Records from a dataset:
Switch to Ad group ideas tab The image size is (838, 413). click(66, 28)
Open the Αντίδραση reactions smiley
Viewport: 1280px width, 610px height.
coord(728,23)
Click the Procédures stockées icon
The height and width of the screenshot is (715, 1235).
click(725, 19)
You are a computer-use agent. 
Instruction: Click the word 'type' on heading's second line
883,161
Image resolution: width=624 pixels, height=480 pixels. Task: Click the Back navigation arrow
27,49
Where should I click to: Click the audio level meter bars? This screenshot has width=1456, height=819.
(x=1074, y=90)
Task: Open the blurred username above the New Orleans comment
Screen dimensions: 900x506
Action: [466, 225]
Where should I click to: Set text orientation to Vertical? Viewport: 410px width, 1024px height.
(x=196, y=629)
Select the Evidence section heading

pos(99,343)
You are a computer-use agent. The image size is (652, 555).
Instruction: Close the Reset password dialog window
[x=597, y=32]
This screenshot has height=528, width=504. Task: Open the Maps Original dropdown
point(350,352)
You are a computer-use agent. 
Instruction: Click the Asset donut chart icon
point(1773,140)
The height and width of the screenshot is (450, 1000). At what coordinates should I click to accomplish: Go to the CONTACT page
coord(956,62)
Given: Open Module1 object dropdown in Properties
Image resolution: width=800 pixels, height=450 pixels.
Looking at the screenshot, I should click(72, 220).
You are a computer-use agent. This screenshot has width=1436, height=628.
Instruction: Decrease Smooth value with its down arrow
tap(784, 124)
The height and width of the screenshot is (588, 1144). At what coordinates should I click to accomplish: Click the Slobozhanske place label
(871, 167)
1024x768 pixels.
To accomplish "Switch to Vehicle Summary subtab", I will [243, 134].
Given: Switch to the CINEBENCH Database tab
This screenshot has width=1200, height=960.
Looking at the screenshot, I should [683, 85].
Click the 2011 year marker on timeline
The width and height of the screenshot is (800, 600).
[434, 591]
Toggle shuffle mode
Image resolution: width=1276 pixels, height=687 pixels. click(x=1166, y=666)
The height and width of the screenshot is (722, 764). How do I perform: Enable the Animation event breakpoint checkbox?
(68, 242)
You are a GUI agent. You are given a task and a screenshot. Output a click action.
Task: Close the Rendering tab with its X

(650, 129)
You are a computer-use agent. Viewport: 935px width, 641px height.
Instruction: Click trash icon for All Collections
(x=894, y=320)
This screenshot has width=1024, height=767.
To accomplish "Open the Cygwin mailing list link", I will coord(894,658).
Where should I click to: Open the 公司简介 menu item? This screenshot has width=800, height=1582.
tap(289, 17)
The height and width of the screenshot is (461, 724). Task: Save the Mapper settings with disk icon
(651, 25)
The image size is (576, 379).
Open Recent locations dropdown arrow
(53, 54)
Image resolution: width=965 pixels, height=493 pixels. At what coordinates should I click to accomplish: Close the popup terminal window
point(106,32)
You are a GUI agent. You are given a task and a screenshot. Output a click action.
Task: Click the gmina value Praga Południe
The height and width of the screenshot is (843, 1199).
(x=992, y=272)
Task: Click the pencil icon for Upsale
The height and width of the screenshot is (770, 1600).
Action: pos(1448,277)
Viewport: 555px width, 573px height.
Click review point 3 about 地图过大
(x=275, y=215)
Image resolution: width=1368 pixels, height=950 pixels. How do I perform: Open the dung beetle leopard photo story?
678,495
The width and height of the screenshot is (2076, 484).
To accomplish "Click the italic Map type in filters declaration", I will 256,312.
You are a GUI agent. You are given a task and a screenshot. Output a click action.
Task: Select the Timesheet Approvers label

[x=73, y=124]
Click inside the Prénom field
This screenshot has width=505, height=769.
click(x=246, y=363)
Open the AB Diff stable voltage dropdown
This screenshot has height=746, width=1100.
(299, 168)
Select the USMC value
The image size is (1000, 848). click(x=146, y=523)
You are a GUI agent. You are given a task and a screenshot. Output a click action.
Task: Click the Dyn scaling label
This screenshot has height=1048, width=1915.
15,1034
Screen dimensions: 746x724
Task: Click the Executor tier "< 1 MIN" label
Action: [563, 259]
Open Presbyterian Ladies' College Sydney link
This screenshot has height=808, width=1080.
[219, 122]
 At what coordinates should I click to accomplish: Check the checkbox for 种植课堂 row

Problem requirements
All the lines above should be written out once more, exactly.

Answer
Switch to Ad group ideas tab The image size is (838, 413). click(66, 28)
Open the Αντίδραση reactions smiley
Viewport: 1280px width, 610px height.
coord(728,23)
Click the Procédures stockées icon
The height and width of the screenshot is (715, 1235).
click(725, 19)
You are a computer-use agent. 
Instruction: Click the word 'type' on heading's second line
883,161
Image resolution: width=624 pixels, height=480 pixels. Task: Click the Back navigation arrow
27,49
Where should I click to: Click the audio level meter bars? This screenshot has width=1456, height=819.
(x=1074, y=90)
Task: Open the blurred username above the New Orleans comment
Screen dimensions: 900x506
Action: [466, 225]
Where should I click to: Set text orientation to Vertical? Viewport: 410px width, 1024px height.
(x=196, y=629)
Select the Evidence section heading

pos(99,343)
You are a computer-use agent. The image size is (652, 555).
Instruction: Close the Reset password dialog window
[x=597, y=32]
This screenshot has height=528, width=504. Task: Open the Maps Original dropdown
point(350,352)
You are a computer-use agent. 
Instruction: Click the Asset donut chart icon
point(1773,140)
The height and width of the screenshot is (450, 1000). At what coordinates should I click to accomplish: Go to the CONTACT page
coord(956,62)
Given: Open Module1 object dropdown in Properties
Image resolution: width=800 pixels, height=450 pixels.
Looking at the screenshot, I should click(72, 220).
You are a computer-use agent. This screenshot has width=1436, height=628.
Instruction: Decrease Smooth value with its down arrow
tap(784, 124)
The height and width of the screenshot is (588, 1144). At what coordinates should I click to accomplish: Click the Slobozhanske place label
(871, 167)
1024x768 pixels.
To accomplish "Switch to Vehicle Summary subtab", I will [243, 134].
Given: Switch to the CINEBENCH Database tab
This screenshot has width=1200, height=960.
Looking at the screenshot, I should [683, 85].
Click the 2011 year marker on timeline
The width and height of the screenshot is (800, 600).
[434, 591]
Toggle shuffle mode
Image resolution: width=1276 pixels, height=687 pixels. click(x=1166, y=666)
The height and width of the screenshot is (722, 764). How do I perform: Enable the Animation event breakpoint checkbox?
(68, 242)
You are a GUI agent. You are given a task and a screenshot. Output a click action.
Task: Close the Rendering tab with its X

(650, 129)
You are a computer-use agent. Viewport: 935px width, 641px height.
Instruction: Click trash icon for All Collections
(x=894, y=320)
This screenshot has width=1024, height=767.
To accomplish "Open the Cygwin mailing list link", I will coord(894,658).
Where should I click to: Open the 公司简介 menu item? This screenshot has width=800, height=1582.
tap(289, 17)
The height and width of the screenshot is (461, 724). Task: Save the Mapper settings with disk icon
(651, 25)
The image size is (576, 379).
Open Recent locations dropdown arrow
(53, 54)
Image resolution: width=965 pixels, height=493 pixels. At what coordinates should I click to accomplish: Close the popup terminal window
point(106,32)
You are a GUI agent. You are given a task and a screenshot. Output a click action.
Task: Click the gmina value Praga Południe
The height and width of the screenshot is (843, 1199).
(x=992, y=272)
Task: Click the pencil icon for Upsale
The height and width of the screenshot is (770, 1600).
Action: pos(1448,277)
Viewport: 555px width, 573px height.
Click review point 3 about 地图过大
(x=275, y=215)
Image resolution: width=1368 pixels, height=950 pixels. How do I perform: Open the dung beetle leopard photo story?
678,495
The width and height of the screenshot is (2076, 484).
To accomplish "Click the italic Map type in filters declaration", I will 256,312.
You are a GUI agent. You are given a task and a screenshot. Output a click action.
Task: Select the Timesheet Approvers label

[x=73, y=124]
Click inside the Prénom field
This screenshot has width=505, height=769.
click(x=246, y=363)
Open the AB Diff stable voltage dropdown
This screenshot has height=746, width=1100.
(299, 168)
Select the USMC value
The image size is (1000, 848). click(x=146, y=523)
You are a GUI agent. You are given a task and a screenshot. Output a click action.
Task: Click the Dyn scaling label
This screenshot has height=1048, width=1915.
15,1034
Screen dimensions: 746x724
Task: Click the Executor tier "< 1 MIN" label
Action: [563, 259]
Open Presbyterian Ladies' College Sydney link
This screenshot has height=808, width=1080.
[219, 122]
 At what coordinates should I click to accomplish: Check the checkbox for 种植课堂 row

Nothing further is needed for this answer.